» **What the task asks**
Gather every line of the rows below that contains the string "input".

» **Information supplied**
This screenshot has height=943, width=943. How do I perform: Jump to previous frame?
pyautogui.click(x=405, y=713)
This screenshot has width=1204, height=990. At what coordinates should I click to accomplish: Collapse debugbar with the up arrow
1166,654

--

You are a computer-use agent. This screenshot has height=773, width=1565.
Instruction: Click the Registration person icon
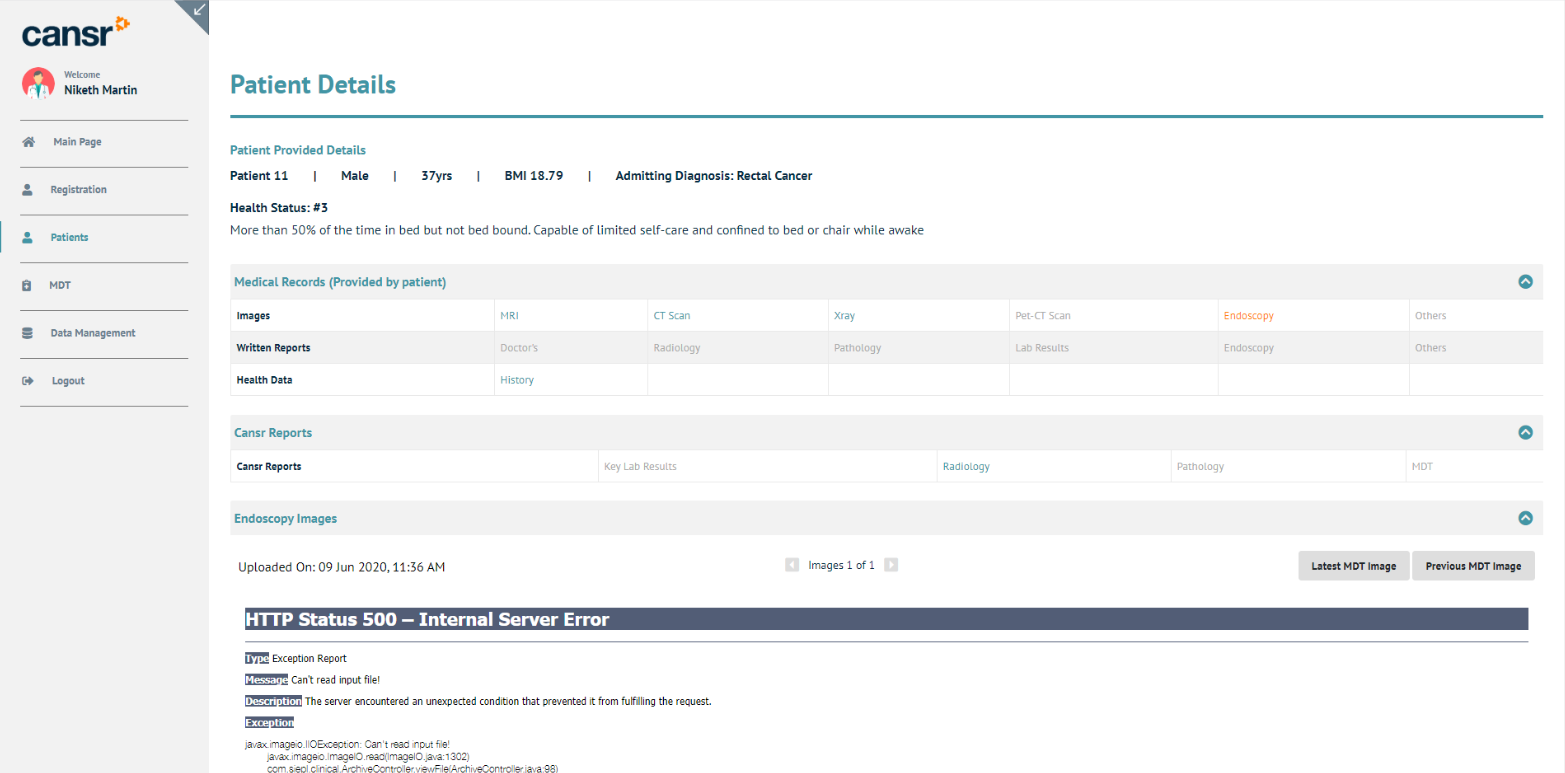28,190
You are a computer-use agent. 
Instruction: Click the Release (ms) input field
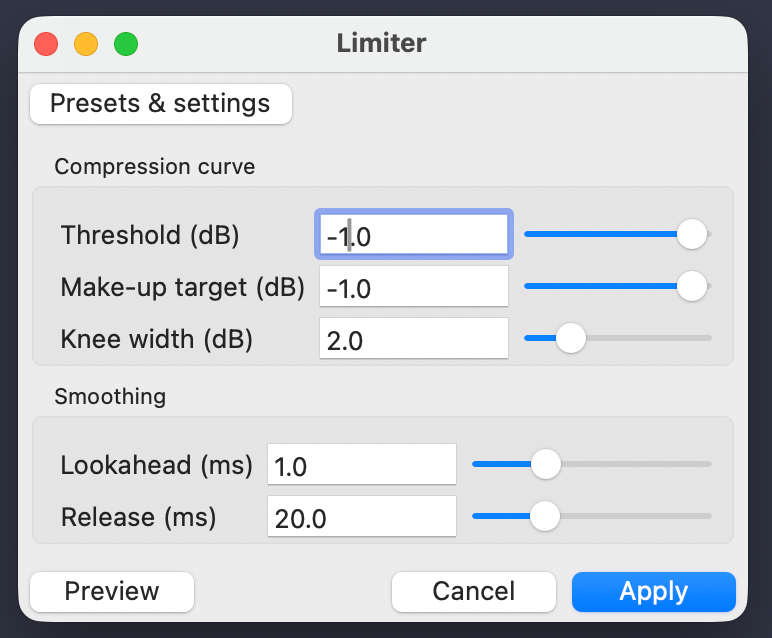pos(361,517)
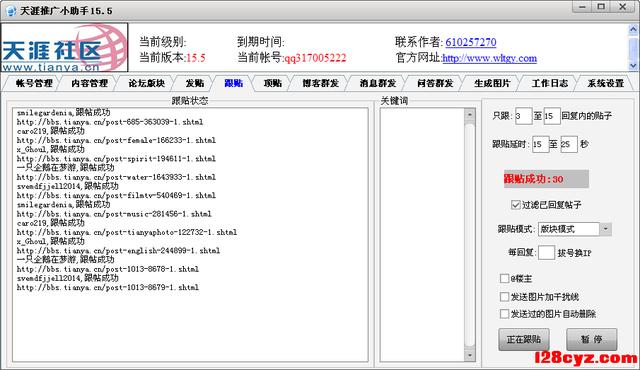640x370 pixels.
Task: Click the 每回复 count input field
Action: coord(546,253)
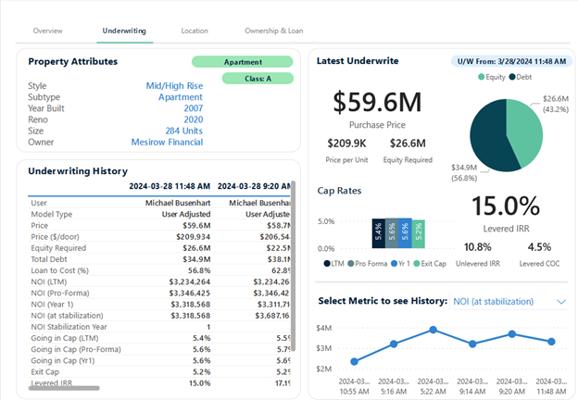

» **Result**
Instruction: Click the Release (ms) input field
Task: Click the 每回复 count input field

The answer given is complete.